La région de la Réunion a donc été contrainte de reprendre la procédure depuis le début. L'arrêt rendu par le Conseil d'Etat se situe dans la droite ligne de sa jurisprudence « époux Lasaulce ». Dans cette affaire bien moins exotique, concernant l'attribution par un préfet d'agréments relatifs au dépannage et au remorquage de véhicules sur autoroutes, les hauts magistrats avaient relevé des contradictions entre le cahier des charges et le règlement de la consultation. Ils en déduisaient que les candidats n'avaient pu être complètement informés de l'étendue réelle de la mission objet du contrat, et que les obligations de publicité et de mise en concurrence auxquelles est soumise la passation de délégations de service public avaient donc été méconnues.

Haubans admis pour pont allemand

Dans l'affaire du puffin de Baillon, ni le tribunal, ni le Conseil d'Etat n'ont eu à se prononcer sur la question de savoir s'il était permis ou non, compte tenu de la menace pesant sur l'oiseau, de concevoir et construire un pont suspendu pour enjamber la Grande Ravine. Seule était incriminée dans les décisions rendues l'ambiguïté du dossier de candidature créant une rupture d'égalité entre les candidats.

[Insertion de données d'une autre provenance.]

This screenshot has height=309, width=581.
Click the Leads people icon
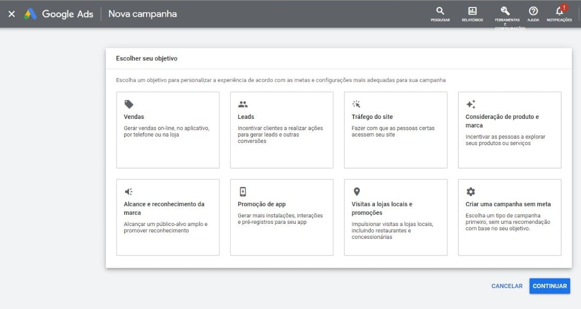click(243, 104)
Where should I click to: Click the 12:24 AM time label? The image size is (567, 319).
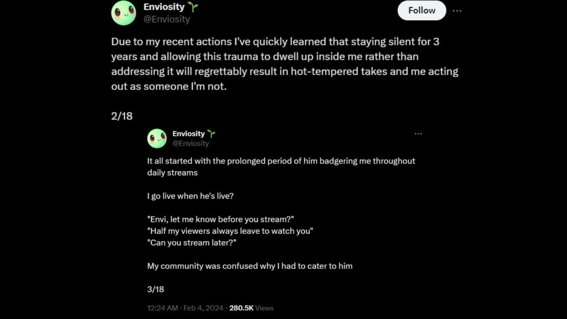click(x=163, y=308)
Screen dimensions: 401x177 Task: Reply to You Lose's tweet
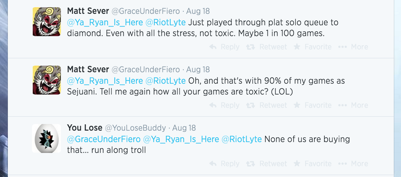pyautogui.click(x=225, y=164)
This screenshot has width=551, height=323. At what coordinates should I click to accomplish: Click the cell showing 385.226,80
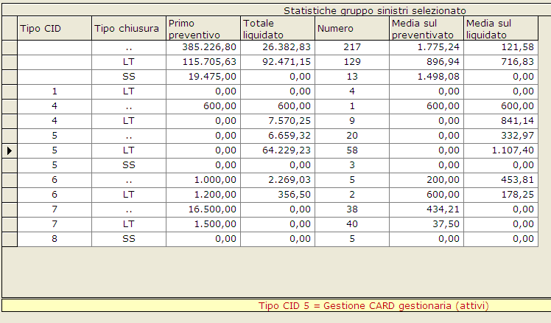pos(203,47)
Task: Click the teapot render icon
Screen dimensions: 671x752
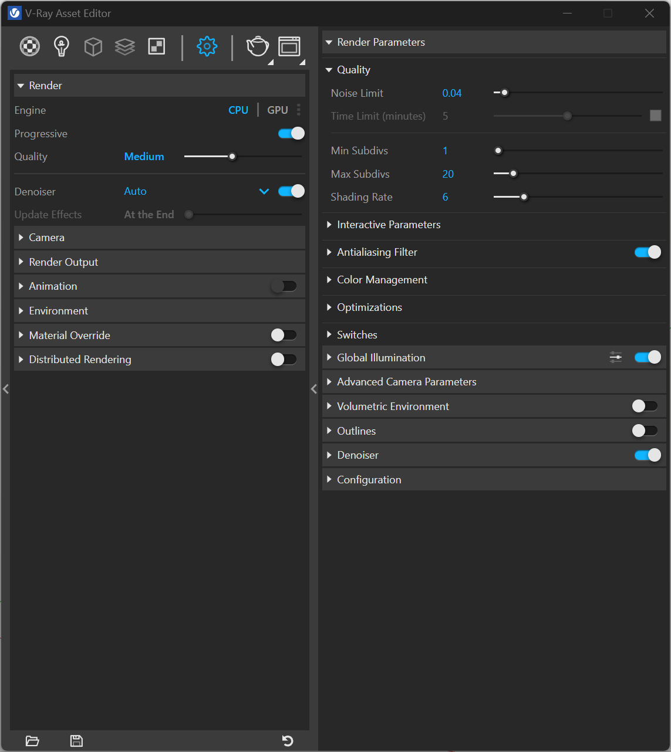Action: pyautogui.click(x=257, y=46)
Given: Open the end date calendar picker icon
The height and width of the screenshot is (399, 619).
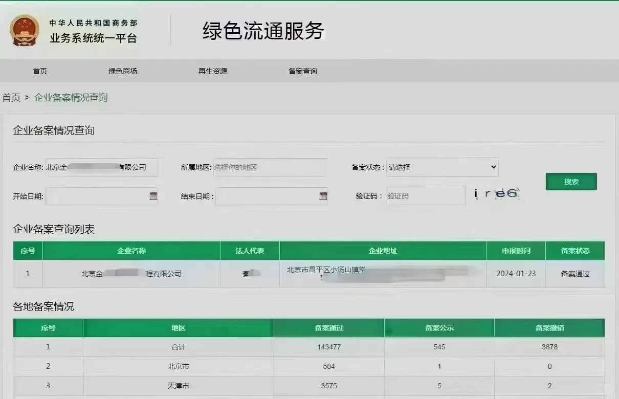Looking at the screenshot, I should click(x=322, y=196).
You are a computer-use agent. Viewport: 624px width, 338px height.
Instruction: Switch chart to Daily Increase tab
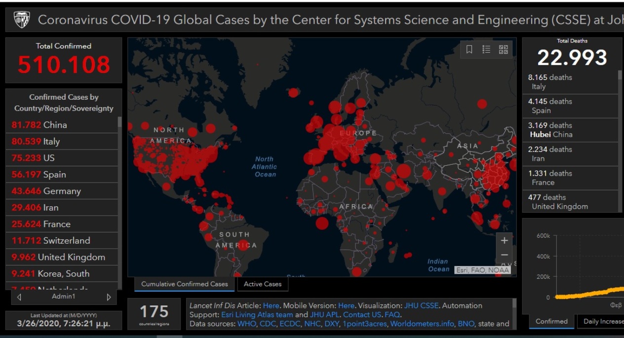[602, 321]
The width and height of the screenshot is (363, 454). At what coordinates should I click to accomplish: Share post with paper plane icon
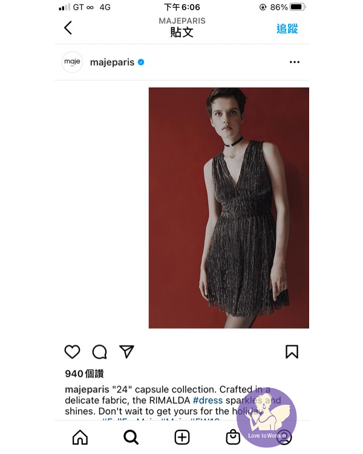pyautogui.click(x=126, y=352)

Nos voisins d'outre-Rhin ont été récemment confrontés au même type de problème. Des associations écologistes ont en effet exercé un recours au sujet de la passerelle à haubans du Jardin des deux rives destinée à franchir le Rhin. Ce projet comportait, selon elles, des risques de collision pour les oiseaux par temps de brouillard. La cour administrative de Mannheim a rejeté les arguments des écologistes, et estimé que les risques ne justifiaient pas l'annulation du projet. Appelée à se prononcer sur le fond du dossier, c'est-à-dire sur la dangerosité de l'ouvrage pour l'avifaune, la cour a approuvé les suggestions techniques faites par les services de la préfecture de Fribourg. Des câbles plus gros, l'emploi d'une peinture blanche et l'éclairage des pylônes seraient suffisants pour attirer l'attention des oiseaux et les empêcher de percuter les haubans.

Laissons le mot de la fin, c'est la moindre des choses, à notre ami le puffin du Baillon et son inimitable complainte : « aoû ! kitrrrrreoû ! »

Domaines concernés

Droit des marchés publics

Droit de l'aménagement du territoire

Droit de l'environnement

Droit du contentieux administratif

Références

Conseil d'Etat, 19 octobre 2001, «Région de la Réunion» (no 234298).

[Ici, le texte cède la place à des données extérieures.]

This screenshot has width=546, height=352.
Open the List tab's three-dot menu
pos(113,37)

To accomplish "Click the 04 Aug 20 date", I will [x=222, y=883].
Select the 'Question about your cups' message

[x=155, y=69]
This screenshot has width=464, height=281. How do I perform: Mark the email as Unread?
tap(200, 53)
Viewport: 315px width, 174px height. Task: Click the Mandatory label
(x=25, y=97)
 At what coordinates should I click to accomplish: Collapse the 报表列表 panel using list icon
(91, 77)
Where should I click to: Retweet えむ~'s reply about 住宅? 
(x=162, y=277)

Voir également Conseil d'Etat, 22 mars 2000, «Epoux Lasaulce» (no 207804).

Points clés

Un manquement aux obligations de publicité et de mise en concurrence est constitué par la présence d'ambiguïtés dans les documents remis aux candidats à un marché public. La décision d'attribution du marché peut être remise en cause.

Ainsi en est-il lorsque, dans le dossier fourni aux candidats à un marché de maîtrise d'oeuvre, un premier document indique que l'ouvrage doit être perceptible de jour comme de nuit par les oiseaux, tandis qu'un deuxième précise que toute technique de pont suspendu doit être proscrite en raison de risques de collision entre des oiseaux et l'ouvrage.

De telles ambiguïtés ne permettent pas aux concurrents d'évaluer précisément les contraintes environnementales à respecter.